→ OBJECTIVES
a - In the Open Traffic documentation below, shorten the paragraph that begins "The histogram tile files include" into a brief list that keeps its main facts.
b - Write out the part of the Open Traffic documentation below between "(In OTv1, this" and "along these routes.", inclusive.
c - Extend the Open Traffic documentation below, picking up after its last sentence.

→ DOCUMENT SEGMENT
The histogram tile files include the number of vehicles/drivers observed along each OSMLR segment. This volume information is important for weighting averages and other statistics. However, releasing to the public the exact number of vehicles/drivers along specific roads may reveal too much information about the business operations of Open Traffic's data providers. Therefore, public data extracts produced by the Datastore only include vehicle/driver counts as a binned "prevalence" index.

Analyst User Interface

(In OTv1, this component was the Traffic Engine App.)

The Analyst UI provides a simple way of performing basic exploration and querying of OTv2 data. It is powered by the Datastore's public data extracts, just by downloading tile files from AWS S3.

screenshot of Open Traffic Analyst UI

→ See more documentation in the Analyst UI repository.

Routing engine

Analyst UI uses the Valhalla routing engine to plan journeys between origins and one or more destinations. Analyst UI then uses the Datastore's public data extracts to calculate the ETA along these routes.

→ SOURCE EXCERPT
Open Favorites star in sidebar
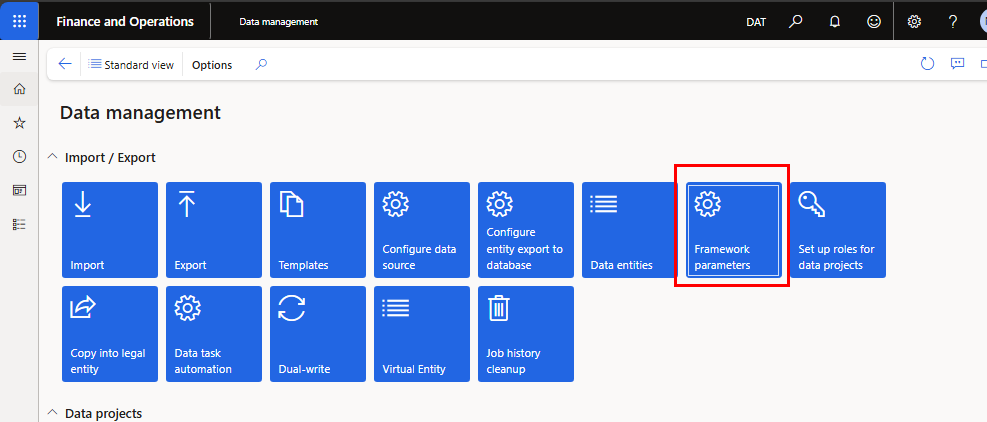987x422 pixels. (x=19, y=123)
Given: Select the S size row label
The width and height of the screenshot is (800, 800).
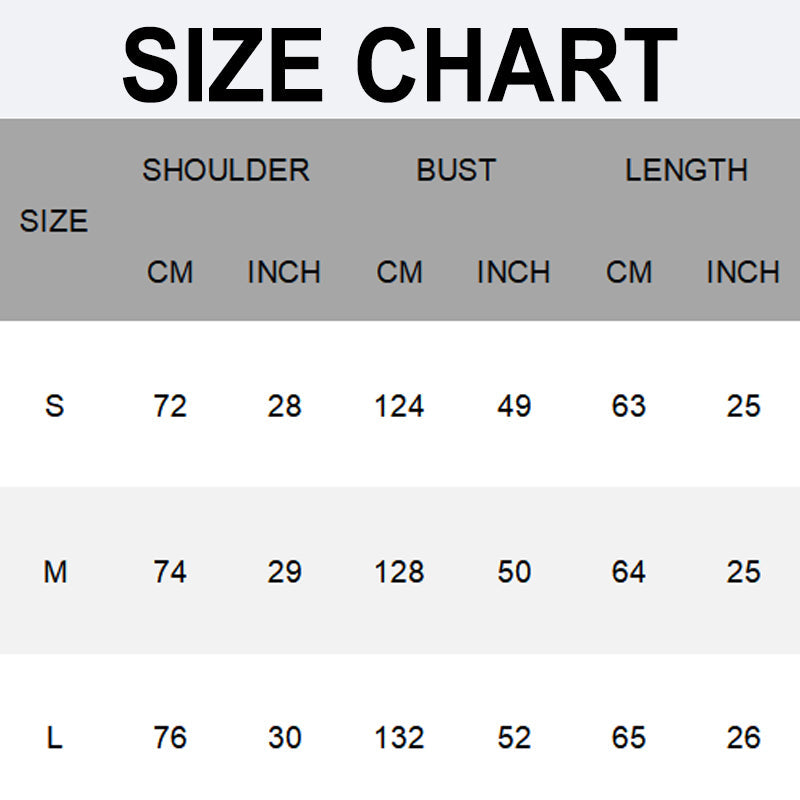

→ RESULTS FOR THE EXERCISE
a -
- Histogram tile files record how many vehicles/drivers were observed along each OSMLR segment.
- This volume information matters for weighting averages and other statistics.
- Publishing exact counts for specific roads could reveal too much about the business operations of Open Traffic's data providers.
- So the Datastore's public data extracts show these counts only as a binned "prevalence" index.

b -
(In OTv1, this component was the Traffic Engine App.)

The Analyst UI provides a simple way of performing basic exploration and querying of OTv2 data. It is powered by the Datastore's public data extracts, just by downloading tile files from AWS S3.

screenshot of Open Traffic Analyst UI

→ See more documentation in the Analyst UI repository.

Routing engine

Analyst UI uses the Valhalla routing engine to plan journeys between origins and one or more destinations. Analyst UI then uses the Datastore's public data extracts to calculate the ETA along these routes.

c -
In the future, Valhalla may also offer journey-planning that is weighted by historical and/or real-time speeds.

→ See this documentation for more information on Valhalla's routing API.

→ See this documentation for more information on Valhalla's trace_attributes action, which is also used by Analyst UI.

→ See this blog post for a proof-of-concept using traffic speeds to influence Valhalla routing.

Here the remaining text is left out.